-- WHAT THE TASK REQUIRES --
Make an exact copy of the lines starting at the top of the listing below and ending at the line that contains "Polityka Prywatności (166, 1035)", inclusive.

########

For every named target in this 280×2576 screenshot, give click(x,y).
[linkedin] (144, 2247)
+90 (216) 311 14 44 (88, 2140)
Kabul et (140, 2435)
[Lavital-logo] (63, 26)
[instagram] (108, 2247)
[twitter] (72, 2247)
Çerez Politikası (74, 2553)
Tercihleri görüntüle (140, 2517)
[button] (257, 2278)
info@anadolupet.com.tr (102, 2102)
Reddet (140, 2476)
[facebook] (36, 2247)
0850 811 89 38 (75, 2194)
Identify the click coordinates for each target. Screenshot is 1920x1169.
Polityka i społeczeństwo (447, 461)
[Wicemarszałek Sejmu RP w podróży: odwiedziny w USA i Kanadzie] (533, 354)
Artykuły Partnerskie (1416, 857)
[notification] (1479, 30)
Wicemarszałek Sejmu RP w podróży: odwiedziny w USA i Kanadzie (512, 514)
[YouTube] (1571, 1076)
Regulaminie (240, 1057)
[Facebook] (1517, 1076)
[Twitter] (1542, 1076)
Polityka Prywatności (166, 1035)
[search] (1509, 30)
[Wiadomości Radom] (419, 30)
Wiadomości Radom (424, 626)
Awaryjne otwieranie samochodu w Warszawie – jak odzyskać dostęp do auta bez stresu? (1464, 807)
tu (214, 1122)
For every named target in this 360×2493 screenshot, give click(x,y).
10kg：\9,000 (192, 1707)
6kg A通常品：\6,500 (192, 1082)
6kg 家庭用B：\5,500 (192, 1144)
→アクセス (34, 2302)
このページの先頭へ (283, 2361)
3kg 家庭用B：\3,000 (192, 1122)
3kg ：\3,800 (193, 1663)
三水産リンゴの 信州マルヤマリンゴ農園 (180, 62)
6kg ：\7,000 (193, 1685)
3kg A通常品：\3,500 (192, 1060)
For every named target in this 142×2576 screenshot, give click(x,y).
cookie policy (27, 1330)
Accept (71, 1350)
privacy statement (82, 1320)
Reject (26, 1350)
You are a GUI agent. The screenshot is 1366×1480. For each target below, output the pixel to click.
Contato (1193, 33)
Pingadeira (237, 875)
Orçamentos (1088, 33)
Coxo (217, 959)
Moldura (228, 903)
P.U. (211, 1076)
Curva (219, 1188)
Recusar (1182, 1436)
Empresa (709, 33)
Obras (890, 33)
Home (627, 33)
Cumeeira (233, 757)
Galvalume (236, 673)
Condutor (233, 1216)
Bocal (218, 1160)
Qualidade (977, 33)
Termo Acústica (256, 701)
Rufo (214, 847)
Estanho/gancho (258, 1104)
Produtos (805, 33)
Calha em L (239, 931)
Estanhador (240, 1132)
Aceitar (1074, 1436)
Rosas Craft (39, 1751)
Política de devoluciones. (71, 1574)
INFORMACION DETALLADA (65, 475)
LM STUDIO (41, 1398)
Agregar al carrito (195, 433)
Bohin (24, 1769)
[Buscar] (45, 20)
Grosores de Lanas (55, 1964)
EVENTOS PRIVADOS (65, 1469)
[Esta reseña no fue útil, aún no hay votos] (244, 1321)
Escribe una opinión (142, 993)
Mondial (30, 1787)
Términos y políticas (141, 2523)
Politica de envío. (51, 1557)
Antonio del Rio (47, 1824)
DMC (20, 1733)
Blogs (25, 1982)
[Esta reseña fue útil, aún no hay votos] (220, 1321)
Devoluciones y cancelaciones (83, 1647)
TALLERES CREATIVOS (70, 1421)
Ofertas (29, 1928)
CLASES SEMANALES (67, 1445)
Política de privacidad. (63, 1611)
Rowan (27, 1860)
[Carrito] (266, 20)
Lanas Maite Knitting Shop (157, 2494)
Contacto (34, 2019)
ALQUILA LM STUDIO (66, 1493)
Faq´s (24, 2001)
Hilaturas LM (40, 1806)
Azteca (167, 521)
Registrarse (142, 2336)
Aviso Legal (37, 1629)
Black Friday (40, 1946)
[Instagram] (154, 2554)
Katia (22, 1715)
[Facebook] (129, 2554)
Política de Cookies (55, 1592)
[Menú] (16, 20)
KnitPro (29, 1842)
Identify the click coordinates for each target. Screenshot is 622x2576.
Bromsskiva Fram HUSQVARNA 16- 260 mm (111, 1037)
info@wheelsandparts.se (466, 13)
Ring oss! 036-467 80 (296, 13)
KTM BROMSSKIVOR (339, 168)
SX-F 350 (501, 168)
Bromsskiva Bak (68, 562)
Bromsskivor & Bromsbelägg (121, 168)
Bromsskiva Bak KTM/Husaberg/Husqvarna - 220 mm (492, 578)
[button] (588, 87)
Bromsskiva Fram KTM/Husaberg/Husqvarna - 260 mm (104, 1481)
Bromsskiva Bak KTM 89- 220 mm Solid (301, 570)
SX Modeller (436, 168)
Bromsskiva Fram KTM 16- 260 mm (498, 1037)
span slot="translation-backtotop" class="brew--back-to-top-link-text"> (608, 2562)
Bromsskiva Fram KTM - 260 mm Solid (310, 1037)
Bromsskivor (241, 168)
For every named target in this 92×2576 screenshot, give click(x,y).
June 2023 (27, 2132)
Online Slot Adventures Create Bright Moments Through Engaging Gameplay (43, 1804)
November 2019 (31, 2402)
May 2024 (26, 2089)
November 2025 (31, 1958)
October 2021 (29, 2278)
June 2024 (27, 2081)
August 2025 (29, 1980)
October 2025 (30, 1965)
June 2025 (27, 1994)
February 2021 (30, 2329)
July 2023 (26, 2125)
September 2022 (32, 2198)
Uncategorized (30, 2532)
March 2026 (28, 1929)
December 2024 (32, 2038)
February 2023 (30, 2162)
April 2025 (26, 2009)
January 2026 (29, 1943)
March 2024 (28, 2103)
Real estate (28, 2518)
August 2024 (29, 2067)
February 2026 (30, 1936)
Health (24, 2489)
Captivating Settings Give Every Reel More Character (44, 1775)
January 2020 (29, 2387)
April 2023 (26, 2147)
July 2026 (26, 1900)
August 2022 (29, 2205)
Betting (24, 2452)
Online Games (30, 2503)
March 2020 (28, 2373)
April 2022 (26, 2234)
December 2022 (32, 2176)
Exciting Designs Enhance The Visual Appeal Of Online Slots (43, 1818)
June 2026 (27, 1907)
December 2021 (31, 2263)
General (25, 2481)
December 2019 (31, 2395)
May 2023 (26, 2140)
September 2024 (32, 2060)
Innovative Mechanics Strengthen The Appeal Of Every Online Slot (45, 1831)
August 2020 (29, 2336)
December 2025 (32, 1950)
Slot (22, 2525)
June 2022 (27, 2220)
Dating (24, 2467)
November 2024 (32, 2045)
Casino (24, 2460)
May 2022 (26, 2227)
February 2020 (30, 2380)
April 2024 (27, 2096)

########

-- WORKED SOLUTION --
For every named target in this 280×2576 screenshot, give click(x,y).
[linkedin] (144, 2247)
+90 (216) 311 14 44 (88, 2140)
Kabul et (140, 2435)
[Lavital-logo] (63, 26)
[instagram] (108, 2247)
[twitter] (72, 2247)
Çerez Politikası (74, 2553)
Tercihleri görüntüle (140, 2517)
[button] (257, 2278)
info@anadolupet.com.tr (102, 2102)
Reddet (140, 2476)
[facebook] (36, 2247)
0850 811 89 38 (75, 2194)
Identify the click coordinates for each target. Screenshot is 1920x1169.
Polityka i społeczeństwo (447, 461)
[Wicemarszałek Sejmu RP w podróży: odwiedziny w USA i Kanadzie] (533, 354)
Artykuły Partnerskie (1416, 857)
[notification] (1479, 30)
Wicemarszałek Sejmu RP w podróży: odwiedziny w USA i Kanadzie (512, 514)
[YouTube] (1571, 1076)
Regulaminie (240, 1057)
[Facebook] (1517, 1076)
[Twitter] (1542, 1076)
Polityka Prywatności (166, 1035)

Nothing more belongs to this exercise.